Читать интересную книгу Владислав Ходасевич. Чающий и говорящий - Валерий Шубинский

Шрифт:

-
+

Интервал:

-
+

Закладка:

Сделать
1 ... 86 87 88 89 90 91 92 93 94 ... 197

Вспоминая о своей службе в Книжной палате, Ходасевич задерживает внимание не только на понятных и естественных для той поры трудностях (нетопленые комнаты, отсутствие канцелярских принадлежностей, необязательность типографий и т. д.), но и на нескольких колоритных библиографических эпизодах. Один из них связан с близким Ходасевичу человеком. Михаил Гершензон допустил непростительную для ученого его уровня оплошность, приняв переписанный рукой Пушкина текст Жуковского за пушкинский.

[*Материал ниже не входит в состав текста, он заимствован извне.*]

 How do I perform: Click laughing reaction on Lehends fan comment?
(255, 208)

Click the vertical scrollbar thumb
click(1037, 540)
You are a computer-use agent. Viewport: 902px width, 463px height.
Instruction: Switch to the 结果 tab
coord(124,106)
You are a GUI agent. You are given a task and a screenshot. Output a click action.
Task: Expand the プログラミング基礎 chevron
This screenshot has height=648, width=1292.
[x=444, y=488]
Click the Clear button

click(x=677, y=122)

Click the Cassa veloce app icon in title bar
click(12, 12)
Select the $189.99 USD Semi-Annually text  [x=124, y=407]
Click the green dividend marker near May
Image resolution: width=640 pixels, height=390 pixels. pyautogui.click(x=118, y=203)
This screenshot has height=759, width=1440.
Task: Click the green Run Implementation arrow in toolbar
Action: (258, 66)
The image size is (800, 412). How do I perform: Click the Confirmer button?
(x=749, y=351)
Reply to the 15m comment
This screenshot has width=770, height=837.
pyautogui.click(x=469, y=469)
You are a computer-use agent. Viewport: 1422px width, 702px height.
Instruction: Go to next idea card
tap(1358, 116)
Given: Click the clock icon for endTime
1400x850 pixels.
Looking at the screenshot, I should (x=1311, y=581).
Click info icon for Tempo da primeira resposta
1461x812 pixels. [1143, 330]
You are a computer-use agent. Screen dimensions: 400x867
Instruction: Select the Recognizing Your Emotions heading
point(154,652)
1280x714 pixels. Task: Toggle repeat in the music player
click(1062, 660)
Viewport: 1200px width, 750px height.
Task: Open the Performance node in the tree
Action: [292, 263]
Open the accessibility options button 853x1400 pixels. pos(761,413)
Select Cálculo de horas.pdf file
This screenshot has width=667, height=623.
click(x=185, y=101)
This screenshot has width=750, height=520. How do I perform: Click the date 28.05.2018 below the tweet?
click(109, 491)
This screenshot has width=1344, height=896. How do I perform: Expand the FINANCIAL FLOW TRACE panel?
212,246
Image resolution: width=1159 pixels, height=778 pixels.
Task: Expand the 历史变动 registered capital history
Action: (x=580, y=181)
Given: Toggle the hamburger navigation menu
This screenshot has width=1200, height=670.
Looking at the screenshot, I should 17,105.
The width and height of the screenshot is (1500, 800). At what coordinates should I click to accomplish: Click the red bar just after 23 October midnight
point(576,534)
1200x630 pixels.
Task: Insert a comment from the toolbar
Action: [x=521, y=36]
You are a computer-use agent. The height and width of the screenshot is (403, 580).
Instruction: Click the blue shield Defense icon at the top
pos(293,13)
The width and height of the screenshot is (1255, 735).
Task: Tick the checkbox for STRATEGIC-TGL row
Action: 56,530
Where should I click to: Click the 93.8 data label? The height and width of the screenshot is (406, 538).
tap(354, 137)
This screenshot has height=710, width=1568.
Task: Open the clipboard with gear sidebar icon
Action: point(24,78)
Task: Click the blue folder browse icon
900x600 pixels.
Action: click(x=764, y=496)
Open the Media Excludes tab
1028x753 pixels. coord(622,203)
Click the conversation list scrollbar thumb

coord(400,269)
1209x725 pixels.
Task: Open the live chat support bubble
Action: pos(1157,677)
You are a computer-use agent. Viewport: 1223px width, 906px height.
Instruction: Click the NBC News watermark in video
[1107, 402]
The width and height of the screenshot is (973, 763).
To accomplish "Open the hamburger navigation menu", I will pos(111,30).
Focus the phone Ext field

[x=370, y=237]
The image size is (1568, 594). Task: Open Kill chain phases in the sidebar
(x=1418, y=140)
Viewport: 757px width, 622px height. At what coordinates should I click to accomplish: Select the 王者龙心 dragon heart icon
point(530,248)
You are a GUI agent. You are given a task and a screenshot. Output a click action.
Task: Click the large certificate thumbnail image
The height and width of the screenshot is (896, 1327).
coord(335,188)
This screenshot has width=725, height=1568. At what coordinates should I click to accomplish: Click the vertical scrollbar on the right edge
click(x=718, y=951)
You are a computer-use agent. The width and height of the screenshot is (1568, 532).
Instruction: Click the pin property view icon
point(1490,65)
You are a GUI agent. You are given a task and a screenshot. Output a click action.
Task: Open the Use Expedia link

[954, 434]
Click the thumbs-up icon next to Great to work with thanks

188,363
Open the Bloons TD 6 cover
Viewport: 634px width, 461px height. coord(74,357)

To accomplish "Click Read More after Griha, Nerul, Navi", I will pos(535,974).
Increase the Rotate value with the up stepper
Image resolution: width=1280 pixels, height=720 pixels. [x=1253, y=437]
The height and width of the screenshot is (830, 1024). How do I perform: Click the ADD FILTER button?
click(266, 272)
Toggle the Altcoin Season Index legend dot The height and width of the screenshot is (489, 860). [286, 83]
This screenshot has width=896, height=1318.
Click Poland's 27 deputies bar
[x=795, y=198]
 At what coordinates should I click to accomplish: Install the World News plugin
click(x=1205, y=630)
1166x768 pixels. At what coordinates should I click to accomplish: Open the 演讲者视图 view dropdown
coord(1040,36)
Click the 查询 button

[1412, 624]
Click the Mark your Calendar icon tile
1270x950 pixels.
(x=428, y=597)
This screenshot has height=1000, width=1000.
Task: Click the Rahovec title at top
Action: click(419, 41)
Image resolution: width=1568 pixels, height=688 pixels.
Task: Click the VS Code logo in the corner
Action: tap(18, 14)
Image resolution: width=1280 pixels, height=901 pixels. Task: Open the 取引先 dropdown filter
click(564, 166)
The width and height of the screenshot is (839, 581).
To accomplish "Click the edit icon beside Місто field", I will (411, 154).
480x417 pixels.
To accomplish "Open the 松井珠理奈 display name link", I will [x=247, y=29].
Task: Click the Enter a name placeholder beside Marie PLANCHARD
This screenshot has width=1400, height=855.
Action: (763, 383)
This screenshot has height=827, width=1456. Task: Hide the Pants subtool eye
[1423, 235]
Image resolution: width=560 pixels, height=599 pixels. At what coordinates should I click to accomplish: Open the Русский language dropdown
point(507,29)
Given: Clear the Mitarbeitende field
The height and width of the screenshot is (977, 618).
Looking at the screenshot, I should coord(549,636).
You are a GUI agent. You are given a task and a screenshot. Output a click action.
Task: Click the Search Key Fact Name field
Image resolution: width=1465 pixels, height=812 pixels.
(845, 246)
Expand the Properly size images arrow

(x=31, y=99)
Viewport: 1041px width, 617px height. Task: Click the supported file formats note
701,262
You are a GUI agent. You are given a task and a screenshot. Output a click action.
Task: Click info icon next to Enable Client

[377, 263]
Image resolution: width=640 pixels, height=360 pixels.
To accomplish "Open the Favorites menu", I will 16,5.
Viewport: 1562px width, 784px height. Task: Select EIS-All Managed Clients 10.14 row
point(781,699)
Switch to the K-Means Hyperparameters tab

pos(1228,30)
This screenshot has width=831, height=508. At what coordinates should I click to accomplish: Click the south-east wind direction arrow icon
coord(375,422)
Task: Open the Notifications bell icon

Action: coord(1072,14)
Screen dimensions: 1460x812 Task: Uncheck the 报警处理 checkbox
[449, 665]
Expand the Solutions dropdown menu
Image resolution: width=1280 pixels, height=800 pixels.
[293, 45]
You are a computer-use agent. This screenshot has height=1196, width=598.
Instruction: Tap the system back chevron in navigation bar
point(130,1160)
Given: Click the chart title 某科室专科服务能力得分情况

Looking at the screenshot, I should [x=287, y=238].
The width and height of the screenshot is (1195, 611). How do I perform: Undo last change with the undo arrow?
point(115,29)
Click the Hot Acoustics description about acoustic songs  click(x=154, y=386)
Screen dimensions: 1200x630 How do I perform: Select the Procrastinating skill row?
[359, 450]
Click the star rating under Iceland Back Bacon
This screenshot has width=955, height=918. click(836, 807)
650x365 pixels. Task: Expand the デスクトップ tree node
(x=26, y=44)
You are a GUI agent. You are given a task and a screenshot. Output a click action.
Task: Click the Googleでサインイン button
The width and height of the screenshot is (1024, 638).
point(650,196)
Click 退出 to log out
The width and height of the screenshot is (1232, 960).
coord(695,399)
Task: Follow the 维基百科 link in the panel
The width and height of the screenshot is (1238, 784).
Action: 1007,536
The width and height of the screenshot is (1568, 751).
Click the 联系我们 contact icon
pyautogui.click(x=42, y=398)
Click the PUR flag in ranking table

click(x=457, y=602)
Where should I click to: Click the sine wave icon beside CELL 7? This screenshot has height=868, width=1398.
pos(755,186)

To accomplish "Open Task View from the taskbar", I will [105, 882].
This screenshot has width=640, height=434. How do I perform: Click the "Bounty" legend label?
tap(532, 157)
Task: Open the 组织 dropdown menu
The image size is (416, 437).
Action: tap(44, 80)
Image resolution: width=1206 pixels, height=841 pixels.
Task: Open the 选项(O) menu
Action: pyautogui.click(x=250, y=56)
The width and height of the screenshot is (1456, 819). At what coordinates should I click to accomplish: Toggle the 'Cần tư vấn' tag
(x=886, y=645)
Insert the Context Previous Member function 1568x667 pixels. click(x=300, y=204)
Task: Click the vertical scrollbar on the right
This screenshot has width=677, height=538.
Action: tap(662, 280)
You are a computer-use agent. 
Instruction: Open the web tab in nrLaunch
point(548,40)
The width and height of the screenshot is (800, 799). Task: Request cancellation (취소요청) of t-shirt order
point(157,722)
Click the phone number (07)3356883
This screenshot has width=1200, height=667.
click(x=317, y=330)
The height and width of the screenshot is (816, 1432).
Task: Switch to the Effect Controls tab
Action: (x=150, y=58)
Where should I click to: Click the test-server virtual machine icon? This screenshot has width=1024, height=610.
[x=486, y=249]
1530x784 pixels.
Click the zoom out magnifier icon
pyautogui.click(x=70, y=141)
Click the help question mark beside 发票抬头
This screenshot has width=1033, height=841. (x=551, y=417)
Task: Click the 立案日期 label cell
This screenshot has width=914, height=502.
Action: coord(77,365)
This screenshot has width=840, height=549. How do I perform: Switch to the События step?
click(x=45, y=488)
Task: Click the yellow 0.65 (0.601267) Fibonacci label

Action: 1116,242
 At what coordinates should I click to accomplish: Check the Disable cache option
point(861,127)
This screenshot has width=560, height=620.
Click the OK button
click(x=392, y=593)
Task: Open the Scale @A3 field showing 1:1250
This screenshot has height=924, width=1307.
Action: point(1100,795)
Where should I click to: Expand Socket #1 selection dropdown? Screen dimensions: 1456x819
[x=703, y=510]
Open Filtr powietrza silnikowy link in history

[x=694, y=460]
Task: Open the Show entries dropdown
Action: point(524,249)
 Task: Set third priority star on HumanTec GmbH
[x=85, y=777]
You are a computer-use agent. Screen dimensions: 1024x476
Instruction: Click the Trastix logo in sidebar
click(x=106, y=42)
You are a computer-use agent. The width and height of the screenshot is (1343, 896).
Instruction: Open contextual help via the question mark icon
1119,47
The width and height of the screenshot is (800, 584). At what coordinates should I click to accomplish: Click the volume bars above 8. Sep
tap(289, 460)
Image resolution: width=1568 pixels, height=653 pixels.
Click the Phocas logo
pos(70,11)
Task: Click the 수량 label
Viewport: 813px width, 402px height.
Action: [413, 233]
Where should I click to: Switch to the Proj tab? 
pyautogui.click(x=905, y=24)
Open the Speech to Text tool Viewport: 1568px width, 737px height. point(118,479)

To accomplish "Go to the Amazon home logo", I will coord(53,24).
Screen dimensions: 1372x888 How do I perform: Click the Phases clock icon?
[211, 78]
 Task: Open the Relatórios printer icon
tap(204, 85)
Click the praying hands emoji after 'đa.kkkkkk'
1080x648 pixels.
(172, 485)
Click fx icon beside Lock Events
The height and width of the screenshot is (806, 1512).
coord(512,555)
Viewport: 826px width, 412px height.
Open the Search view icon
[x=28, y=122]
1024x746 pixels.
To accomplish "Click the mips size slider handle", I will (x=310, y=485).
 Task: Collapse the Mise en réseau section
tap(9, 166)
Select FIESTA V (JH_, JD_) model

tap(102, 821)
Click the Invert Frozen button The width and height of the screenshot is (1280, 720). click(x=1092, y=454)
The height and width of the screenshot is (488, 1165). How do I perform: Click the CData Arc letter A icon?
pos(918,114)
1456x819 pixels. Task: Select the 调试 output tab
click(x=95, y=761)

Узнав об ошибке, он вырезал страницы со злосчастной статьей «Скрижаль Пушкина» во всех экземплярах «Мудрости Пушкина», предназначенных для продажи, и попросил Ходасевича задержать отправку обязательных экземпляров в библиотеки. Но Ходасевич не успел исполнить его просьбу: по библиотекам «Мудрость Пушкина» пошла в неурезанном виде. Другой эпизод связан с книгой Николая Бухарина «Экономика переходного периода». «Любимец партии», в то время еще не «правый уклонист», а «левый коммунист», в этой работе, написанной в разгар так называемой «дискуссии о профсоюзах», выражал мысли, не во всем совпадающие с точкой зрения Ленина, который, между прочим, испещрил книгу своими пометками. Желая сгладить противоречия, Бухарин посвятил книгу Ленину и поместил в ней его портрет. Ленин, узнав об этом, рассердился — и из всех экземпляров книги портрет и посвящение вырезали. Ходасевича должно было позабавить такое сочетание политического всевластия с характерно литераторскими приемами и привычками. В отношениях большевистских вождей были нюансы, напоминающие… ну, хотя бы отношения Белого и Брюсова.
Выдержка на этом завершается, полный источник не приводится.